Football: UT ticket lottery receives mixed student reactions

Even though the Horned Frogs take on the Baylor Bears in Saturday’s season opener, the buzz around campus has been about the team’s trip to Austin to face the University of Texas Longhorns. But for most students, they’ll have to be satisfied with watching the game outside of the stadium or from the comfort of home. Due to the large demand for tickets and the limited supply of tickets given to TCU, a lottery was organized to determine which students would receive a ticket to the game.

TCU asked Texas for the maximum amount of tickets they could get, and that is exactly what they got. Texas’s allotment was 3,800, the maximum amount of tickets that can be given out to the visiting school according to Big 12 Conference policy.

“There were 3,800 total tickets that we received,” said Sean Conner, director of ticket operations. “We had about 800 tickets for students that we were able to accommodate, but over 2,200 requests from students.”

Conner explained that students are not the only ones whom tickets were reserved for. Faculty, staff, players’ families and donors were also eligible for the tickets.

“It would be great to help each and every one of the students, and we’d love to be able to do that, but due to the limited number of tickets we received from Texas, it’s just not possible,” Conner said.

Conner worked with Chancellor Victor Boschini’s office and Student Affairs to come up with what they felt like was the fairest system possible. With not one person having any advantage over the other, a computer system was used to randomly assign a number to each student. Then, 800 of the 2,233 numbers were chosen.

“The process was totally random,” Conner said. “It was not based on order date, class year or anything.”

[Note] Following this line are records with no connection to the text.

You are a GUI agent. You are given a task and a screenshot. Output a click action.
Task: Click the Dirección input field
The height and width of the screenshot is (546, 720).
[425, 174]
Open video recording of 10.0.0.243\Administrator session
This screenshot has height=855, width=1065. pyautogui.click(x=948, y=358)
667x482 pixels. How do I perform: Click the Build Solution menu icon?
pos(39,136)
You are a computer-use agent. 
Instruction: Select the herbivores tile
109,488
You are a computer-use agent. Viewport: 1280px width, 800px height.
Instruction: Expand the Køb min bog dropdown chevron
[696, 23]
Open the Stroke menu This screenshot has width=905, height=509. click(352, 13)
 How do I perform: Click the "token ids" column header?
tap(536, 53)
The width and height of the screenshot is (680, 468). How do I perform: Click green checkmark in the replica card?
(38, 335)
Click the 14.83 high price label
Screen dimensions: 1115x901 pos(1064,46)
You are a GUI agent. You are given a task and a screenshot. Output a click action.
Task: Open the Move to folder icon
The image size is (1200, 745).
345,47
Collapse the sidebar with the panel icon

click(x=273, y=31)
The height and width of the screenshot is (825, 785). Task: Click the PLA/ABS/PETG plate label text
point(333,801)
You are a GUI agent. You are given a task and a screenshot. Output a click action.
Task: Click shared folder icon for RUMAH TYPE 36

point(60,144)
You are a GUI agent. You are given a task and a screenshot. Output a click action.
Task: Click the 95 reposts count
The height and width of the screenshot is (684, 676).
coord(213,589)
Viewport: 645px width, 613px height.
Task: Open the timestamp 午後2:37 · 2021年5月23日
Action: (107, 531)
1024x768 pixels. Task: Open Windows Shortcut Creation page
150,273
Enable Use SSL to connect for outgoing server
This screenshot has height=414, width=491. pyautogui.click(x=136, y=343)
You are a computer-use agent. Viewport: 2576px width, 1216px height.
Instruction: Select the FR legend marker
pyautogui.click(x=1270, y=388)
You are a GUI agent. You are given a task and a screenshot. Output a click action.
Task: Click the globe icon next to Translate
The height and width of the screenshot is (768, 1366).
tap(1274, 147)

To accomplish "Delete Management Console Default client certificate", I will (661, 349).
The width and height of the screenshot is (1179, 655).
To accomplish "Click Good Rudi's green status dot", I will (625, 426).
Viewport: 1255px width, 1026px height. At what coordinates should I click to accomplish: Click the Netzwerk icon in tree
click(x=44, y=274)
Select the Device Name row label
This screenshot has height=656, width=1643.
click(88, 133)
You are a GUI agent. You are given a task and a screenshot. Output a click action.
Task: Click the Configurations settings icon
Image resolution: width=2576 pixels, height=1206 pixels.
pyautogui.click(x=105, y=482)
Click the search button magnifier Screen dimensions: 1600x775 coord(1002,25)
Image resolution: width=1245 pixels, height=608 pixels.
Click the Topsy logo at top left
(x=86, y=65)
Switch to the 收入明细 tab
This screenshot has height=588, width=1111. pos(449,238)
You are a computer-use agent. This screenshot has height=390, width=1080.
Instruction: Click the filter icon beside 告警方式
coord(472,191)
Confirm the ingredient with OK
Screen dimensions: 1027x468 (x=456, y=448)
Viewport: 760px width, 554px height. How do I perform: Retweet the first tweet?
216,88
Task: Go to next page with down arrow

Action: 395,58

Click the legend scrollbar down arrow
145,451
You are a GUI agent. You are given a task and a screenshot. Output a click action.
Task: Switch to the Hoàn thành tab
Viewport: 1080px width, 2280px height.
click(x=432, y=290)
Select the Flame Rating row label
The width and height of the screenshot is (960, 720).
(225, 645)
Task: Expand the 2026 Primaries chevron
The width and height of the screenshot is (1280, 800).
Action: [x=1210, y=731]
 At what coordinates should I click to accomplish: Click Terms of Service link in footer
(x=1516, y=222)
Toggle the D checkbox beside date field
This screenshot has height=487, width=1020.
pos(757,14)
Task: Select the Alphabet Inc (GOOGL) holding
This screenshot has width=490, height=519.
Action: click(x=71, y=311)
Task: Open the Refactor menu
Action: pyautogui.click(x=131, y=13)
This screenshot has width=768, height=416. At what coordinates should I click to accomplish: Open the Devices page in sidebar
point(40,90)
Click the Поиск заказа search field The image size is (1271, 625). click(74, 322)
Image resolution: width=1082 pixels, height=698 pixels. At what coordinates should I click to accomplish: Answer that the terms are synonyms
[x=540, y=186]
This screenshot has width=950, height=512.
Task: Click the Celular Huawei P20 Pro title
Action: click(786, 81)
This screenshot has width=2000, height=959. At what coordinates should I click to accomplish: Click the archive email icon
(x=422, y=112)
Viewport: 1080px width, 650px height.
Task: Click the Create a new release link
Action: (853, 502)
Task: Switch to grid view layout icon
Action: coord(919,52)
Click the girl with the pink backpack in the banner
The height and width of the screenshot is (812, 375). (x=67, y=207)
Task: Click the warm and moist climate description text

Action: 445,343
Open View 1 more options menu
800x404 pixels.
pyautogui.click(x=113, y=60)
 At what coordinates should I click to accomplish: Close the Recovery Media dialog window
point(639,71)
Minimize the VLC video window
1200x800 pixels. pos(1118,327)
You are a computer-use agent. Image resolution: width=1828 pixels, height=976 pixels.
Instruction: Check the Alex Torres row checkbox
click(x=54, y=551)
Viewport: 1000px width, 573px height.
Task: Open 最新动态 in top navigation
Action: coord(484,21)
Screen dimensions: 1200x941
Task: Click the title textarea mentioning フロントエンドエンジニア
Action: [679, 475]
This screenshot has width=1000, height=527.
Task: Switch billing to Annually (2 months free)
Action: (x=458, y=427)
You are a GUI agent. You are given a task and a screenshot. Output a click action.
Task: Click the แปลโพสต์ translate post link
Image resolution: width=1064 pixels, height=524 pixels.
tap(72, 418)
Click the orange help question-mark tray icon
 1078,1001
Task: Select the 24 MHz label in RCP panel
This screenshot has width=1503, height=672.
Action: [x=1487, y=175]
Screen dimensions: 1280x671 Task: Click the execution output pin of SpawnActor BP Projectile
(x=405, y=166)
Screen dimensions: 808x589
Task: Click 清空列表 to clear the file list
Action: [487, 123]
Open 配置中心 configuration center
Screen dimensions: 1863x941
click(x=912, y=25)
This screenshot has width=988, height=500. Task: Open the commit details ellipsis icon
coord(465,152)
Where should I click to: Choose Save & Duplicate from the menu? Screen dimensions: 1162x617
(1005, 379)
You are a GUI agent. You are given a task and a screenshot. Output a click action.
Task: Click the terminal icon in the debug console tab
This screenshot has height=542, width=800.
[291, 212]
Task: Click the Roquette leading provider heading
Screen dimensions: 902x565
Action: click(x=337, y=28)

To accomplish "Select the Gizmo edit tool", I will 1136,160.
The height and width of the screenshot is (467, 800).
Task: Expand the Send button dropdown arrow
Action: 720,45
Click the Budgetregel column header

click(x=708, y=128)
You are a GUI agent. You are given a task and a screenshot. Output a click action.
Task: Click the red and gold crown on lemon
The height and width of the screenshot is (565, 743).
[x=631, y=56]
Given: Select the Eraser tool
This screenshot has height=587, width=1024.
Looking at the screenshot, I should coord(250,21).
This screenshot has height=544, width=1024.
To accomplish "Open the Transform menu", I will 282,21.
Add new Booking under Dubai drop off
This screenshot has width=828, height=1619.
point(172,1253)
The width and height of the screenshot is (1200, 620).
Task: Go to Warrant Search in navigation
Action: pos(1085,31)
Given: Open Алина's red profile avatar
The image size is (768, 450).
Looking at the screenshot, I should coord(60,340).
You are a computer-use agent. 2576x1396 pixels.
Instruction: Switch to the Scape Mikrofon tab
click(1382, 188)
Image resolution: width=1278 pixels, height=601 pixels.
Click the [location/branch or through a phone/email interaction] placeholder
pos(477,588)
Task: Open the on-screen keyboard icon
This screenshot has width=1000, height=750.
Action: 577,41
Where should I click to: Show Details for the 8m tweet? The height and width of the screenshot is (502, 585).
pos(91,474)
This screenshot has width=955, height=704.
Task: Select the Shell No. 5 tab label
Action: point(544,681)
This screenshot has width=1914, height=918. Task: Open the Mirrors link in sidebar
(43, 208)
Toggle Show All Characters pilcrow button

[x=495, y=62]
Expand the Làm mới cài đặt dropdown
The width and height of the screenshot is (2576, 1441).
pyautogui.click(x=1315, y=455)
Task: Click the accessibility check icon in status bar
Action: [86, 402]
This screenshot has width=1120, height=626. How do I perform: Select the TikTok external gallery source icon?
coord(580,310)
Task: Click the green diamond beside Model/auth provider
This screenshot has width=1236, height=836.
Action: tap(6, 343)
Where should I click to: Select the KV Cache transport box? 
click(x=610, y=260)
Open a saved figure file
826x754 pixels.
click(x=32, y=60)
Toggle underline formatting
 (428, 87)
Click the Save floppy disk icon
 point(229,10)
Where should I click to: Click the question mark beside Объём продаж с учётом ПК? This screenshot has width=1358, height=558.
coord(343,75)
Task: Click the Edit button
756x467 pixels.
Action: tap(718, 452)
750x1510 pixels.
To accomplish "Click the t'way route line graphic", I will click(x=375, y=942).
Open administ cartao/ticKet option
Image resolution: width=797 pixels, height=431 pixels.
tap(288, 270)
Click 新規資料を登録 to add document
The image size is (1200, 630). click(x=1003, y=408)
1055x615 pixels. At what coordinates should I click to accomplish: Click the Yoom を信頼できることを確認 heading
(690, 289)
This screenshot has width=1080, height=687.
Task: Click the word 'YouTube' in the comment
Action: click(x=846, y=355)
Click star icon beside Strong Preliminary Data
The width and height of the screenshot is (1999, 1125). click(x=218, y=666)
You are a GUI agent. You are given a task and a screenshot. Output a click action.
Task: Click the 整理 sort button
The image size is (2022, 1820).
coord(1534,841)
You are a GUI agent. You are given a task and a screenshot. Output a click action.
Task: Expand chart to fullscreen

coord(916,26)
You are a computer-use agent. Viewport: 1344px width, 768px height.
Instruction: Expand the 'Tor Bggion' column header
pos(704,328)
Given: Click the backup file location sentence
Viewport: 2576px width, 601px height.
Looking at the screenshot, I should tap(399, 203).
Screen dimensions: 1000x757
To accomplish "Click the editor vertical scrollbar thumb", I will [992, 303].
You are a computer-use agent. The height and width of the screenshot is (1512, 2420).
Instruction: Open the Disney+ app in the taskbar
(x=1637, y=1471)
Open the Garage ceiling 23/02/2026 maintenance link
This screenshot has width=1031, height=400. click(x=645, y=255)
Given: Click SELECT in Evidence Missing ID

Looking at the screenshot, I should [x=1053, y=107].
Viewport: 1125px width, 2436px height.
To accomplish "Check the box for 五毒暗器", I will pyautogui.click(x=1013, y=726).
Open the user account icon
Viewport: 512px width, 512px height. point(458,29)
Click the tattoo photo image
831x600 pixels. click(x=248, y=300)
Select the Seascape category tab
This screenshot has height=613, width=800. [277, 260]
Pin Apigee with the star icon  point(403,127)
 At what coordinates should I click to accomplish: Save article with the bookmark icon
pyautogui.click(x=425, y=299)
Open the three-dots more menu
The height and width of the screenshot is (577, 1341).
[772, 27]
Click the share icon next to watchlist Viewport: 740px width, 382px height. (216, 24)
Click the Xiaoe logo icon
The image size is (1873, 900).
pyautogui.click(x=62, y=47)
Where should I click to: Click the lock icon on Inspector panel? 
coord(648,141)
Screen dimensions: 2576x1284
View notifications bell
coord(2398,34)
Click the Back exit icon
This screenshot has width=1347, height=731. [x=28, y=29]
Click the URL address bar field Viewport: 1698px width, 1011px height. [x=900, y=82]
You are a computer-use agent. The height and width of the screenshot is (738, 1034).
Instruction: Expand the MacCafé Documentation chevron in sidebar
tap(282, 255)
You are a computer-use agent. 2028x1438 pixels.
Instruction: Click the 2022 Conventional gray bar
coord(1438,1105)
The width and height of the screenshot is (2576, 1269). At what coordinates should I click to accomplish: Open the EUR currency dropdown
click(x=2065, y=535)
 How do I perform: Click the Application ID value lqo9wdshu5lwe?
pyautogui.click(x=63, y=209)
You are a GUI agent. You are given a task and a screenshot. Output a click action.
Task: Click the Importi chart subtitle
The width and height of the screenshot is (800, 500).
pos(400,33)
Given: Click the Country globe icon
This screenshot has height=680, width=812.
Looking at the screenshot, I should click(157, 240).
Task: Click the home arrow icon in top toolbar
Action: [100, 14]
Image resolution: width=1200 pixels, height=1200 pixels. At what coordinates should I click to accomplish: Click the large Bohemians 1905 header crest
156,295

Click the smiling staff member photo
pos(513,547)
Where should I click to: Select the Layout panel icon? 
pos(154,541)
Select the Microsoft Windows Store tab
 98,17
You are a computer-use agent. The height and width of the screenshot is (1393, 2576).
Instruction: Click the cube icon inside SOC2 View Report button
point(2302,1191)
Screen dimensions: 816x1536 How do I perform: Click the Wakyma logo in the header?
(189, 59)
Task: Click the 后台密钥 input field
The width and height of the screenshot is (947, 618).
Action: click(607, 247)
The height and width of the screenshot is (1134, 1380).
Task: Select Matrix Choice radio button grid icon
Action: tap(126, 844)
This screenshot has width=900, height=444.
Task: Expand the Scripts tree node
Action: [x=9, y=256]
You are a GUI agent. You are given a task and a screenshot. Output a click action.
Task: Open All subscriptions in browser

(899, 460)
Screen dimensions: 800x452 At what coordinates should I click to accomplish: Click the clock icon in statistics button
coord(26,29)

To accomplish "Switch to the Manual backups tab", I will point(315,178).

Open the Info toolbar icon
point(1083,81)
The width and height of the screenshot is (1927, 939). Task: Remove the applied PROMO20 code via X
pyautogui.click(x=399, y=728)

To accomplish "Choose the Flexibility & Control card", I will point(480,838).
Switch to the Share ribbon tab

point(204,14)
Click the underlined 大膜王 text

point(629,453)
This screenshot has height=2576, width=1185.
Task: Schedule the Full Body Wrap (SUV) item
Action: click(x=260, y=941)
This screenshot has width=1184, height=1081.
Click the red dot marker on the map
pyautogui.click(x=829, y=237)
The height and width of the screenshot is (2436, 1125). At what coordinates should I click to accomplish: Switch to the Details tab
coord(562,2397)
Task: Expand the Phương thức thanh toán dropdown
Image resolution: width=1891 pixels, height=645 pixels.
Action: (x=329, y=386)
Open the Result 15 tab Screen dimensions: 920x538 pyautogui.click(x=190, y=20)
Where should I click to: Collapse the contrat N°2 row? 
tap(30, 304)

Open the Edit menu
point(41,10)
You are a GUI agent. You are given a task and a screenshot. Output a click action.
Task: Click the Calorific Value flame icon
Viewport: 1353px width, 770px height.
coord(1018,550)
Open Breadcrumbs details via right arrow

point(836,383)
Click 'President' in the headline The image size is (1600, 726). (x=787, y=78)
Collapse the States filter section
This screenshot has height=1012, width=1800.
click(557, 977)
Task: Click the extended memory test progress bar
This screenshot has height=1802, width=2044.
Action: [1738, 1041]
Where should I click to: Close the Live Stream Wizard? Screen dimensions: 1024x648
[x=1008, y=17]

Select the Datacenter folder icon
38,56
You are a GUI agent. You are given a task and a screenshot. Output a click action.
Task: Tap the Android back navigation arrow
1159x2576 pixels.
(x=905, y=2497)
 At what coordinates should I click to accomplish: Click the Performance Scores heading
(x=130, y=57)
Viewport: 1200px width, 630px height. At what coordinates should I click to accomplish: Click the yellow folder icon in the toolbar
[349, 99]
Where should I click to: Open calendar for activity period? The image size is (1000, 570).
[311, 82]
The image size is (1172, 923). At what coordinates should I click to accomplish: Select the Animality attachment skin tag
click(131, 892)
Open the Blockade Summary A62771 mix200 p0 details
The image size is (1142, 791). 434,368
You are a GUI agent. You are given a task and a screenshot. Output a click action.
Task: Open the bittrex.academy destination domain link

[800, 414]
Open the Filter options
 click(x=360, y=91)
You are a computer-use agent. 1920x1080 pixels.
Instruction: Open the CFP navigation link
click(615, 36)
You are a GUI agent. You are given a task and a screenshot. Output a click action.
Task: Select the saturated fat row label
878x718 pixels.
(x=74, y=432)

If tickets had been issued based on order date of the ticket, they would have been sold out within the first day, Conner said

“Tickets went on sale at 1 p.m. July 15 on the Internet,” Conner said “We had over 800 requests before we could open the doors the next morning.”

Students had from July 15 until August 16 to register for the lottery through GoFrogs.com. By logging onto the Web site, students were obligated to pay $75 plus a processing fee to register for the lottery. Students who received a ticket were notified by e-mail Aug. 22. Students who did not receive a ticket were reimbursed. Conner said the reimbursements could take some time.

Mary Lyddon, a freshman communications major, was one of the 800 students notified of her rights to a ticket. Already sporting her “Beat Texas” T-shirt, Lyddon said she felt fortunate to be able to attend the game.

“I’m really lucky I got a ticket, because I know there’s a lot of people who didn’t get a ticket,” Lyddon said. I made sure to get my ticket the day it was announced.”

Lyddon said the process was fair, adding that she knew quite a few people who received a ticket and quite a few who did not.

One of the many who did not get a ticket is Wes Homeyer, who said the lottery system could have been done another way.

“I think the lottery should have been based on seniority, where seniors had top priority, followed by juniors and so on,” said Homeyer, a junior finance major. “The older students have had to work harder and longer than the underclassmen, so I think this could have been a reward for that.”

Conner’s explanation for not using a seniority system is due to the fact that the lottery took place during the summer – a time when many students may be away from the campus or out of the country. This means that a senior who is out of the country may have a disadvantage to a freshman that has access to the Internet.

Though the majority of students did not receive a ticket, many are still planning to make the trip to Austin. Lyddon knows several people who are making the drive just to visit friends and tailgate. As for Homeyer, he plans on being in Austin, but he still plans on having a ticket.

“Just because I didn’t get a ticket in the lottery doesn’t mean I’m going to give up on going to the game,” Homeyer said. “There are other places where tickets are sold, so I’m willing to spend the extra money and get one.